En 1919, à seize ans, il doit abandonner ses études et entre comme reporter à La Gazette de Liège où on lui confie…la rubrique des ‘‘faits divers’’. Il fait l’expérience de l’écriture réactive et sensationnelle et publie sous différents pseudos plus de 150 articles traitant des affaires criminelles et du ‘‘Milieu’’. Plus tard, à Paris, toujours aussi prolifique, il livre ses billets aux hebdomadaires satiriques comme l’Humour, Le Merle Blanc, Frou-Frou… et, en une matinée à la table d’un café, Le Roman d’un Dactylo écrit le premier d’une série de mille romans et contes populaires édités le journal Le Matin.

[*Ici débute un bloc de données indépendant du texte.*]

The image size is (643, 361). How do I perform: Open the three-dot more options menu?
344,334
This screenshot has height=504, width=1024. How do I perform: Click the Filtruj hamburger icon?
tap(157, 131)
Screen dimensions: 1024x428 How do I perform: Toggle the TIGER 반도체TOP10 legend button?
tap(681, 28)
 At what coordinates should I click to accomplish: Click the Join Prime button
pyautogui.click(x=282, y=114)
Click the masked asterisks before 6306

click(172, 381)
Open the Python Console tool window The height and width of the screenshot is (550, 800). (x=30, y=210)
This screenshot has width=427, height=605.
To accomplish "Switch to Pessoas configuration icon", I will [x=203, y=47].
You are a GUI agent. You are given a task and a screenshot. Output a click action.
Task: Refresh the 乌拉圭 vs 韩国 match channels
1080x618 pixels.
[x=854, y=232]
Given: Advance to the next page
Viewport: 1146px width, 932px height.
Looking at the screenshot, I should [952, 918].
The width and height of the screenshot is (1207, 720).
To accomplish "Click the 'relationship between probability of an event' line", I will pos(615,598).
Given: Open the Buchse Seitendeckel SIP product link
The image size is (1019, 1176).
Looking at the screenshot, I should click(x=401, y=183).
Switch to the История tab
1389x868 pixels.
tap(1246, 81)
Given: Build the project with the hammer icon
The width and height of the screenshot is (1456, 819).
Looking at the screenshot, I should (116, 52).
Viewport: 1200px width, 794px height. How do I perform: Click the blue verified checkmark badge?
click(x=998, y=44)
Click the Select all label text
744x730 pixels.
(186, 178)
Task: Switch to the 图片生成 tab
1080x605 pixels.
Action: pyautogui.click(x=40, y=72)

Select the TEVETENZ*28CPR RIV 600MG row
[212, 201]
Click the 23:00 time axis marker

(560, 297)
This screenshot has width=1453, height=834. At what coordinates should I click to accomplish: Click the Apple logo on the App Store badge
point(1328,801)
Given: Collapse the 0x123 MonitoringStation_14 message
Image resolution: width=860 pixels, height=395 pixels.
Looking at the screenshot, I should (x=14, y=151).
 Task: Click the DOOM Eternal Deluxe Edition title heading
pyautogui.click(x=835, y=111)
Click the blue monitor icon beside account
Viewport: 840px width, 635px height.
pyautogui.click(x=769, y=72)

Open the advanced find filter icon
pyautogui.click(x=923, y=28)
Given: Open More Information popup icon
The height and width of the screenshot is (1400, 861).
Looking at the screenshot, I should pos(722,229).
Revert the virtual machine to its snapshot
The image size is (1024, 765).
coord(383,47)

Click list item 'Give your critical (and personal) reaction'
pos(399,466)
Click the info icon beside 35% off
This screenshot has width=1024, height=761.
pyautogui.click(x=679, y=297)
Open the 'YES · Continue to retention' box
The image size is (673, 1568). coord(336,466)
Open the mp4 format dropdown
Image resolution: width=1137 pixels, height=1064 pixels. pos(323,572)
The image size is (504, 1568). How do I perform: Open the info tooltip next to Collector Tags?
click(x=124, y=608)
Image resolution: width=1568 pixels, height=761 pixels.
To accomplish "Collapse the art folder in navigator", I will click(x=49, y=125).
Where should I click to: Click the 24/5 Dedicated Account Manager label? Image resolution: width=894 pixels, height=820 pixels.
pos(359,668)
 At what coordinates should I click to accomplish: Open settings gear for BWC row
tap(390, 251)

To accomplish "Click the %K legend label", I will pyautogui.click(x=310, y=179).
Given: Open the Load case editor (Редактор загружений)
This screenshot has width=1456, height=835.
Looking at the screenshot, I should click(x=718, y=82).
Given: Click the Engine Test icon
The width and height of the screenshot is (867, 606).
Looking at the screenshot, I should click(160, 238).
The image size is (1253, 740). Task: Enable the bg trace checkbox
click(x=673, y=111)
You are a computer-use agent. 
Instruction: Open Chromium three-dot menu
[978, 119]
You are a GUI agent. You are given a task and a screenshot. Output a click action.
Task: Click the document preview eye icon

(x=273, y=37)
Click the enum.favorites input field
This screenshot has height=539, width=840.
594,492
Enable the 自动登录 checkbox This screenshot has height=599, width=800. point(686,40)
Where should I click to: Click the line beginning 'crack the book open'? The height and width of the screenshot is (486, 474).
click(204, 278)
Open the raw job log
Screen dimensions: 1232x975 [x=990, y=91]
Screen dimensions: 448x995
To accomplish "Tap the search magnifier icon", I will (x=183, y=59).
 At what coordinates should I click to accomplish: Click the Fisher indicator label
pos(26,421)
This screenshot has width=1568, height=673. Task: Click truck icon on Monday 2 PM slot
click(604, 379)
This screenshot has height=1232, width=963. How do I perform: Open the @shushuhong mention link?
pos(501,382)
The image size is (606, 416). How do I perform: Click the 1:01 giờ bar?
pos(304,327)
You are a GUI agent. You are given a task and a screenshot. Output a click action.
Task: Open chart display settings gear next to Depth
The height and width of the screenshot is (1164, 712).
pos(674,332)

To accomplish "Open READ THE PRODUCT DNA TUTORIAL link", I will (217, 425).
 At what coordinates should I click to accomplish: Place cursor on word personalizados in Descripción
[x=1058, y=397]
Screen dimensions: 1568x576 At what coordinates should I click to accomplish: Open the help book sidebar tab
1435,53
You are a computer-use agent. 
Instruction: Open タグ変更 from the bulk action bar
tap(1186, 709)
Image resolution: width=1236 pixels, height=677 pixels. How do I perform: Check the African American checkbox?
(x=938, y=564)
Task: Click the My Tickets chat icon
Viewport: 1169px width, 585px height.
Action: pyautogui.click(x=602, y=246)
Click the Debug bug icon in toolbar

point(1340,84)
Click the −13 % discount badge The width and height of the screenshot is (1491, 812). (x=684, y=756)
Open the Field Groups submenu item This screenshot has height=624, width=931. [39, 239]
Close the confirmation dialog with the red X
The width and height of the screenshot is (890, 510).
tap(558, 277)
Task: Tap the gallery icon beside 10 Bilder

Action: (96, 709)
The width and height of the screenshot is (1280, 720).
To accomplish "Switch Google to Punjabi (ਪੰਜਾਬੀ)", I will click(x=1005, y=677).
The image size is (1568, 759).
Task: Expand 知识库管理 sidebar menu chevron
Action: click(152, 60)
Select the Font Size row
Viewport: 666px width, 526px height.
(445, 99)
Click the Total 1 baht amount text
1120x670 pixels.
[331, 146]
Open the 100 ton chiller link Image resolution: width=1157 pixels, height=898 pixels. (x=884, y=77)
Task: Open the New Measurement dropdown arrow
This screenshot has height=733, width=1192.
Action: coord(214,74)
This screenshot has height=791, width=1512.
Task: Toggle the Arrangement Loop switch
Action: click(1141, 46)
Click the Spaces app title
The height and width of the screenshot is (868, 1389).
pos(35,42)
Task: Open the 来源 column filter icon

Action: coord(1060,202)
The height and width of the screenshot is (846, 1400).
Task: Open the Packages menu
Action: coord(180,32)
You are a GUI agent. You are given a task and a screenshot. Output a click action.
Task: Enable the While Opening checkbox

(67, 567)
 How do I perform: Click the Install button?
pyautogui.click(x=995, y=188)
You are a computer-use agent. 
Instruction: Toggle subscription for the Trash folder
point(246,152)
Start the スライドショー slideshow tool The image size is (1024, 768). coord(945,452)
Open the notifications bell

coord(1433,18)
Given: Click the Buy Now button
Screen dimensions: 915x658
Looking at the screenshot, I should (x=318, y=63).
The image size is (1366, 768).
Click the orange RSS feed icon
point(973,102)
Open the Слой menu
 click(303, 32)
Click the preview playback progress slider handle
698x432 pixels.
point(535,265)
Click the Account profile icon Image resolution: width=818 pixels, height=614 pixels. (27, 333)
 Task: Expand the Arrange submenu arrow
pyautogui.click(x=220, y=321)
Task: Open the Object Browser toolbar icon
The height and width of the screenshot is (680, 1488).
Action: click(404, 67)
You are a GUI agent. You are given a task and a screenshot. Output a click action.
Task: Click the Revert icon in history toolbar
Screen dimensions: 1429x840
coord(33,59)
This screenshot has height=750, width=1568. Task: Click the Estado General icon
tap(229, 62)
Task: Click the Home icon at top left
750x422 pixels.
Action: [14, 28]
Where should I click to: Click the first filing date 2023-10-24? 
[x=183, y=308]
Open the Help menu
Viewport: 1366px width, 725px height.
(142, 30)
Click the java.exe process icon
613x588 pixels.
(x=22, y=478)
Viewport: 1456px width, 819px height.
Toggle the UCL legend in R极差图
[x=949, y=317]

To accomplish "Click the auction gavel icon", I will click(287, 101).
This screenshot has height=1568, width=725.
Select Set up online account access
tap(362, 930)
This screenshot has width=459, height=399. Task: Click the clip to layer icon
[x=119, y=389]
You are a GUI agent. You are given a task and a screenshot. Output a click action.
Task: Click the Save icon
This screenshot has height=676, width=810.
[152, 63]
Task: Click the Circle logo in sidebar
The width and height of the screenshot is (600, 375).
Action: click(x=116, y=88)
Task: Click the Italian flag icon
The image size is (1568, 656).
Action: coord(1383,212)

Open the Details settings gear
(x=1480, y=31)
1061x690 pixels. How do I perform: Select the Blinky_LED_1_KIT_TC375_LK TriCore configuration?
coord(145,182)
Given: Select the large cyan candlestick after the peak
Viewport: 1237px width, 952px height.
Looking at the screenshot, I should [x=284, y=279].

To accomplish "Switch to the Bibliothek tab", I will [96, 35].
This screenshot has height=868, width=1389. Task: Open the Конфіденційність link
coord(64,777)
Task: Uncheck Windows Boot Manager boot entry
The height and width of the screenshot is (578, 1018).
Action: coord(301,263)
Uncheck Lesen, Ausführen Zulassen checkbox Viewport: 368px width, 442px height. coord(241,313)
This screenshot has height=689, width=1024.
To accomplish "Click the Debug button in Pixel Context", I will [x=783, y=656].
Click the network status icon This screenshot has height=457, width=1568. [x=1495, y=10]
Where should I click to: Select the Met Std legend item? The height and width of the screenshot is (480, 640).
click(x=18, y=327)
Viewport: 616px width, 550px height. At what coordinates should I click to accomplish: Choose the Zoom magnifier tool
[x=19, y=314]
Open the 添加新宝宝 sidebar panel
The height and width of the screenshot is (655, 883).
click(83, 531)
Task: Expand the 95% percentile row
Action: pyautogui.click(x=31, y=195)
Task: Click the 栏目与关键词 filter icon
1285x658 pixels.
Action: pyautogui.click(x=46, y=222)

Il fréquente Colette et le Tout-Paris des années folles, épouse Tigy et devient l’amant de Joséphine Baker qui a vingt ans et danse pour la Revue Nègre. C’est en 1924 qu’il découvre Porquerolles où il loue une villa en 1926. Tigy y meurt en 1985.Le phare de Porquerolles vous accueille à votre arrivée sur l'île

 

Simenon nourrit une passion pour l’eau, les canaux et la mer. Il entreprend des croisières, souvent longues, sur les canaux français, en Méditerranée puis autour du monde. Autant d’occasions de reportages que de lieux d’inspirations. Mais il aime surtout observer la vie des marins et tenir des carnets de bord. Le romancier-vapeur, surnom que lui vaut de pouvoir boucler l’écriture d’un roman en une semaine, se fait construire un cotre de dix mètres baptisé Ostrogoth et passe son brevet de Capitaine au long cours, alors que Tigy s’initie à la mécanique en prévision de futures expéditions. C’est à bord de ce bateau, amarré sur les bords de Seine et où il vit durant plus de deux ans qu’il écrit, à la demande de Joseph Kessel, pour la revue Détectives, une série de nouvelles où apparaîtra pour la première fois, en 1930, l’inspecteur Maigret. Il situera à la Rochelle, qu’il affectionne, au moins quarante titres mais c’est à Lausanne que Simenon meurt à 86 ans, comme il l’a toujours souhaité : ‘‘vieux et enfin apaisé. Innocent comme un enfant de chœur’’

En 1952, de retour des Etats unis où il s’est exilé cinq années, Simenon reçoit officiellement à Paris, au siège de la Police Judiciaire, du 36 Quai des Orfèvres une plaque de Commissaire n° 0000 au nom de Maigret.